That we live in an age marked by a relentless assault of images and sound-bytes is self-evident. The half-life of these visual and aural stimulants are however remarkably short. Nowhere is this ephemeral nature more visible than on our televisions where sanctimonious presenters rail against windmills of their imagination and willfully confuse them for their private demons.

In such an atmosphere of combative narratives, the joys of an old-fashioned debate on ideas cannot be overstated, especially one where ideas affect our collective well-being.

One such debate recently occurred in Manhattan, when over 900 people got together to hear about the gold standard. The arguments for gold standard were presented by David Stockman, who was a dir-ector in the Office of Management and Budget in the Reagan administration, and James Grant, who is widely read financial journalist and the publisher of the influential Grant's Interest Rate Observer.

Argument

Those arguing against the gold standard were Richard Sylla, professor of economics from New York University, and Edward Chancellor, an asset manager from GMO (a global investment house with $108 billion management book). Like all debates on great and vexingly complex topics there was no winner.

If at all, the sole conclusion that both sides of the arguments agreed upon was that the monetary system has elided into a system that is unstable and promotes indiscipline.

The remedies to this punctuated evolution of the system, as it lurches from crises to crises, is not what both sides disagree upon. The remedy is clear: reduce debt, avoid socialising risk and privatising gains. But the contention is how to achieve this. Is a return to a gold standard the answer?

Gold, and occasionally other metals like silver and even cowries, has been how humans have over centuries encapsulated the value of their labour and enterprise. Gold has been either a unit in itself in circulation (gold specie) or another object can be traded (Treasury paper, notes, electronic money) with explicit linkages to gold (gold standard).
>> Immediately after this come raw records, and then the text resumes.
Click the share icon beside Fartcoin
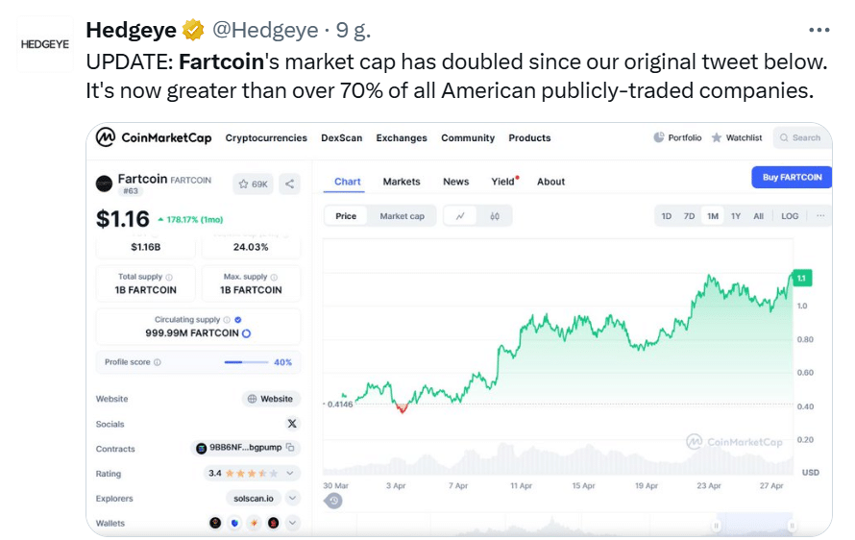 289,184
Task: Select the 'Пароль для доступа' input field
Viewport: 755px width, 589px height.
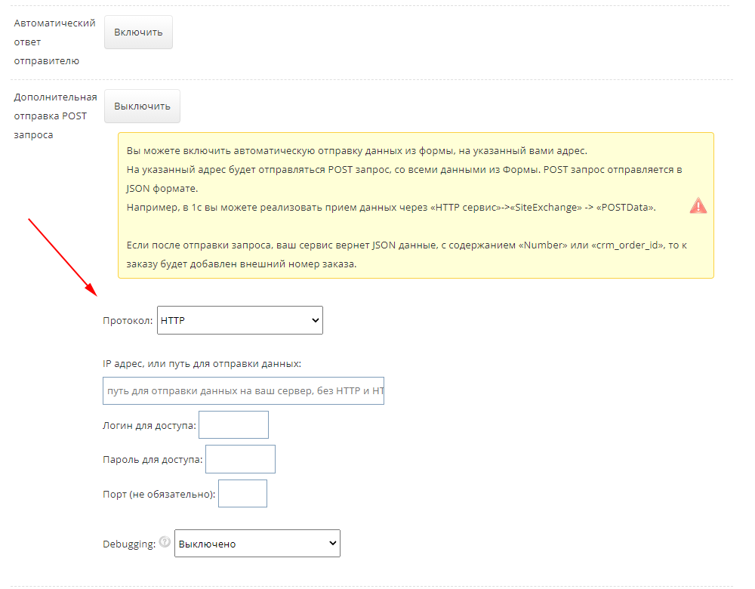Action: (x=240, y=459)
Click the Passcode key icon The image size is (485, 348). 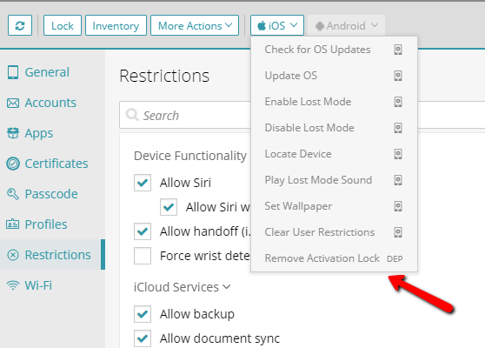pyautogui.click(x=13, y=194)
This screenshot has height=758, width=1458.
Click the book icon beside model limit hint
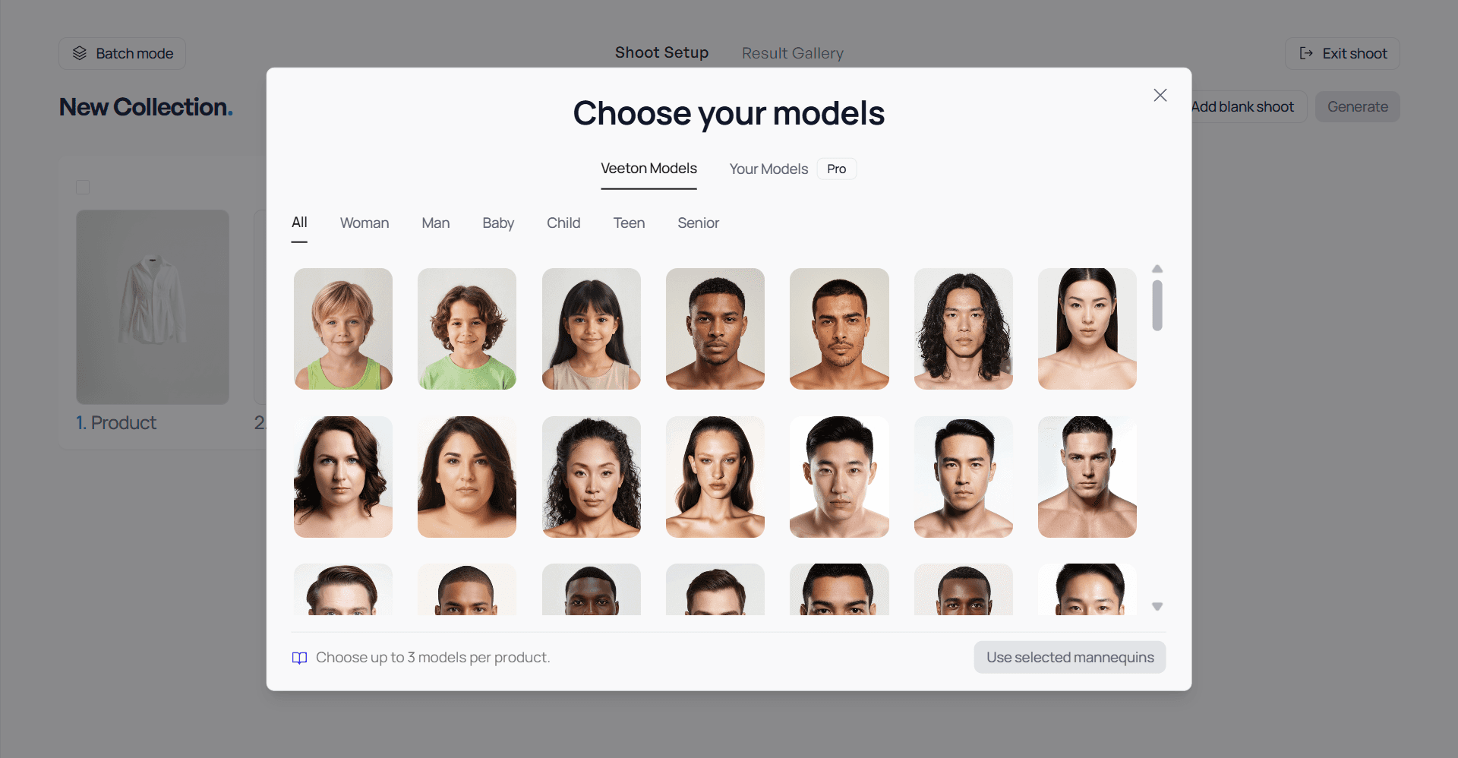coord(300,658)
The gold specie-standard was the de facto method by which the British Empire financed itself. However, with the end of the Second World War which led to massive arms purchases, the British exhausted most of their gold reserves. The US then stepped into the void and under the Bretton Woods framework it offered to peg the dollar to gold reserves at $35 per ounce. i.e., the US guaranteed the value of the dollar to every unit of gold it possessed.

Licence

So, if the US exported more and collected more gold, this would be tantamount to a licence to print more money. However, to do so without enough gold to back its currency would mean devaluation or inflation. In essence, backing-by-gold imposed an external discipline on how much money was allowed in the system. Other countries then fixed their currencies to the dollar. In the early 1970s this system unravelled. Thanks yet again to war-making. The expenses incurred by the Vietnam war led the US to print more money, without the corresponding gold base to back it.

Thus those countries that were linked to the dollar were importing inflation. Predictably, currencies across the world broke off from this arrangement. Richard Nixon, then President of the US, formalised this break-up by disallowing the dollar's convertibility to gold. And thus for all means and purposes, since then we have entered the free market of global currencies. In this brave new world of global finance the relative value of exchange rates is set in the international market.

In a system where the relative value of currencies determines debt burden and export competitiveness, such aggressive monetary infusions threaten to devalue the dollar. More strikingly, the prospect of inflation is clear and present. But reality is more complex. On one hand the gold standard disallows governments to inflate away or even opportunistically bail out select classes of the economy at the cost of others. Yet the gold standard cannot prevent speculative mania as seen over the past centuries in commodities ranging from tulips to railway bonds.

 

The columnist works for a major European investment bank in New York City. All opinions are personal and don't reflect any institutional perspectives.